One evening, about eight months into my sobriety my husband suggested we try something new. He noticed that we had been flopped in front of the TV for hours in the evening, not really achieving anything, then getting up jumping on the laptop and not really achieving anything. We were always tired and living with a sense of ‘what am I doing with my life?’
He suggested shifting our day and moving it forward a couple of hours, so that’s what we did. The next day the alarm went off at 5 and out of bed we jumped (crawled.) That first morning was so hard but like making the decision to quit drinking, I made the decision to commit to this new routine. We walked the dogs, and then I did yoga. By the time my kids were getting up for school I was wide awake, had exercised, eaten, and even ticked off a few things from my list.
It felt great and as the days went by, it got easier to get up without wanting to pull the covers over my head and hide. I felt energized, productive and just got stuff done. I kept this up until the summer rolled around and it all went out of the window, but picked it up once things cooled down, only for it to go out of the window again at the start of this summer.
Having had the experience and knowing why morning routines are essential in sobriety this lack of structure in the morning bothered me and this summer has been spent with me wanting to change my routine but never actually getting around to it. The one thing I have noticed is that while waking up at 5 is never a problem, I have been lying there in bed allowing my thoughts to take over.
“It’s too dark to go for a walk, it was too hot to sleep and I am tired, I can’t do yoga because the TV is on, I am still sleepy and therefore can’t meditate, I have too much to do and need to get straight to work…” Excuses, excuses.
I knew that I needed to switch things up and when one of my friends set a Miracle Morning challenge I signed up. I lasted three days before I decided it was too restrictive, didn’t fit into my day, I was too tired and didn’t like being forced into doing things I didn’t want to do. I love the idea of the Miracle Morning but something about having to do 10 minutes of six different things just didn’t feel right. Maybe I was making excuses again…?
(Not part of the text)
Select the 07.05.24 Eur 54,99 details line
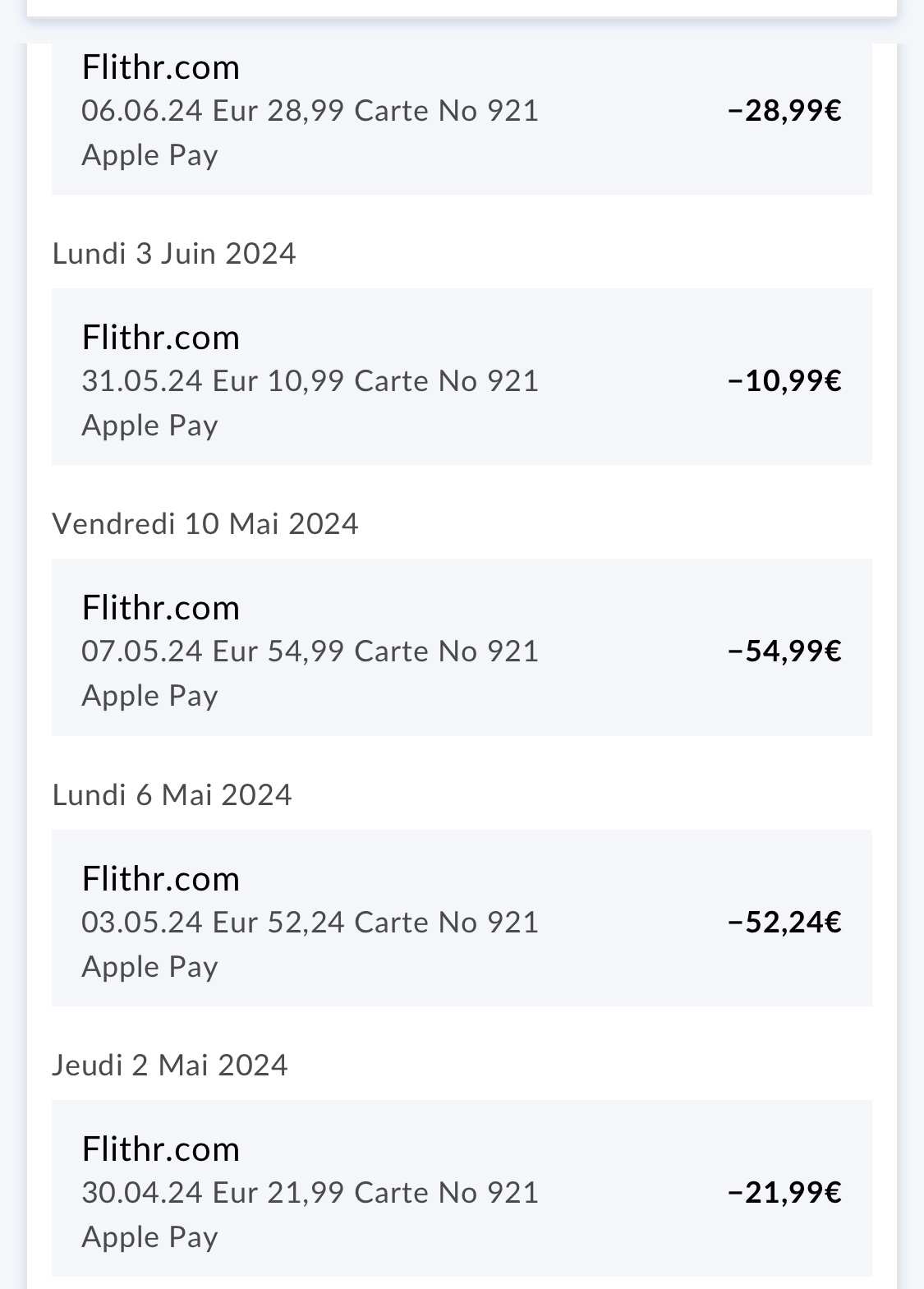 coord(310,651)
One of my favourite quotes found its way back to me recently which made me think and decide to take action:
“Nothing changes if nothing changes”
Like a light bulb moment I realized that I have been getting in my own way again. Much like those months before I quit drinking I would think, wish and dream a lot but never actually ‘do’. At around the same time, another friend of mine began a ‘Morning Flow’ session over Zoom with just a few lovely women who also wanted to begin their days on a nicer, calmer, more loving note. This was more like it.
So far we have had seven gorgeous mornings together where we do some stretching or yoga, listen to something inspirational, write our gratitude list, follow a guided visualization and set our intention for the day. The day’s intention is not what we have to ‘get done’ but rather how we want to feel which changes everything. Before the session begins I still have time to walk the dog, meditate, eat something and I have even been managing to read for a while which is lovely.
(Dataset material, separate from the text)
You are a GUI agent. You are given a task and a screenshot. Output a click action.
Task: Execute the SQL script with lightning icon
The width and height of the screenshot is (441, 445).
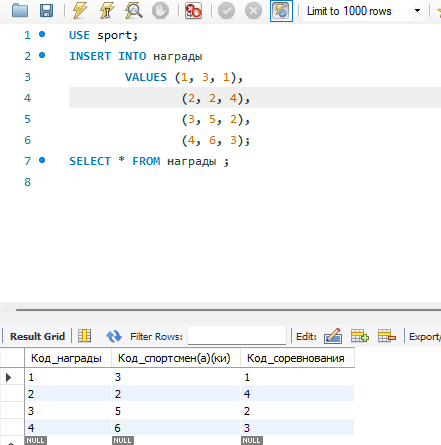click(x=80, y=11)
It is still early days, but I feel I am settling into a pattern that I will be able to keep up on my own as the weeks go by.
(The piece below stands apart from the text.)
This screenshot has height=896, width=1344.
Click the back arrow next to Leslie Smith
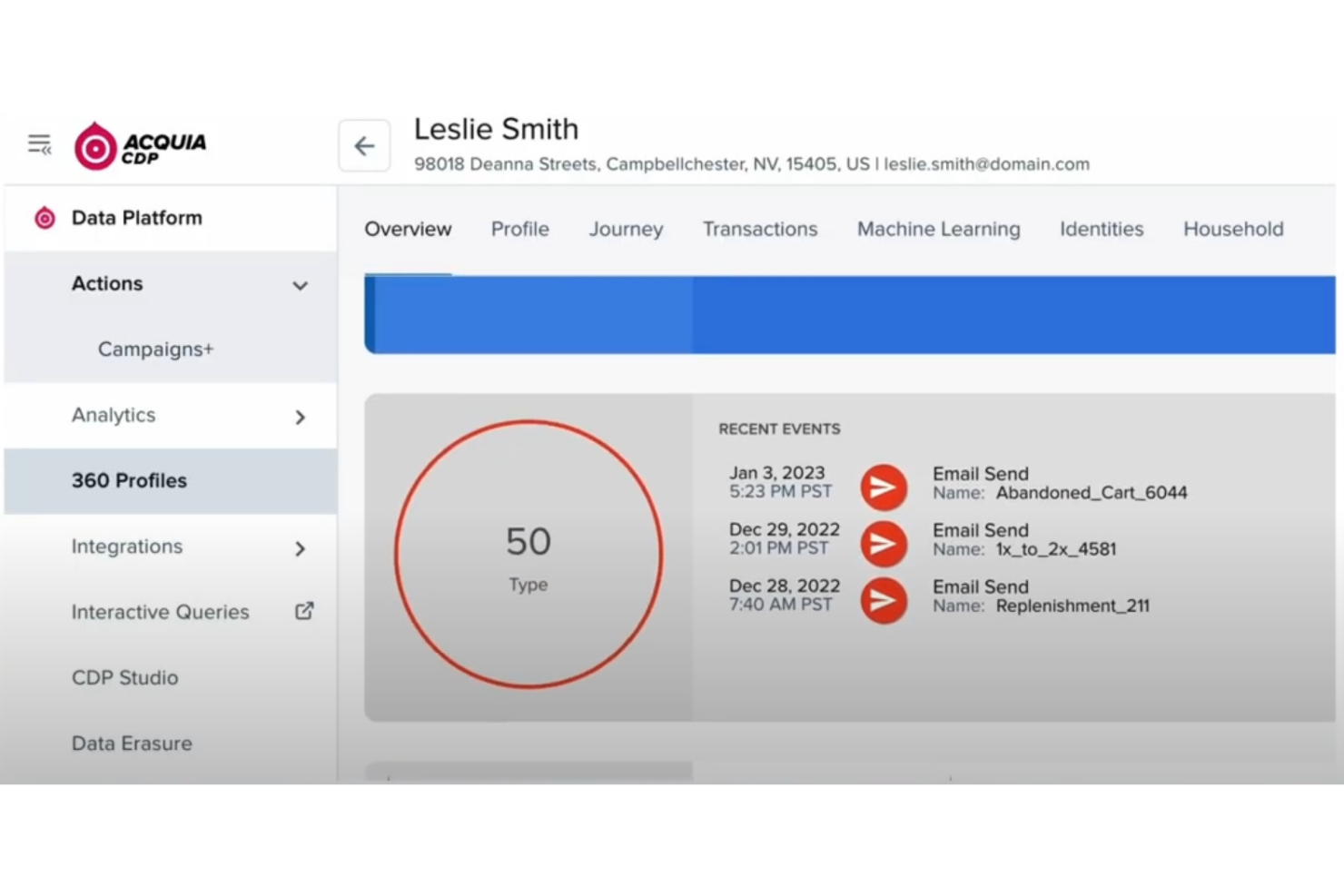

As you can see it has taken a bit of experimenting and really thinking about what I want to find a morning routine that feels good and because morning routines are essential in sobriety, it is important to find something that you love if you are going to make it stick.
Here are some ideas on what makes for a good morning routine.
This is probable the most important part of the routine. Try and give yourself an hour before you would usually have to be up and doing other things so that you have the time to commit to this new practice without feeling rushed.
Go to bed an hour earlier, move your alarm across the room and get rid of the snooze function. It might be a struggle at first so go easy on yourself and just aim to get out of bed if you have problems at first. Even just peeling yourself away from the covers and sitting with a cup of tea and your journal is a great way to start. Plus, there is something very calming and relaxing in having some alone time in the stillness of the morning before the rest of the world is awake.
Exercise forms one of the critical pillars of sobriety, it gives you a natural boost, helps improve fitness levels and is a proven way to combat depression and anxiety. Also, if you move your body in whatever way you like first thing, it gets rid of that groggy, sleepy feeling. Aim for at least 10 minutes and it can be anything from gentle yoga stretches to a HIIT workout. Plus, if you exercise first thing then you won’t fall victim to the excuses of the ‘ I haven’t got time, or I am too tired’ excuses if you exercise later in the day.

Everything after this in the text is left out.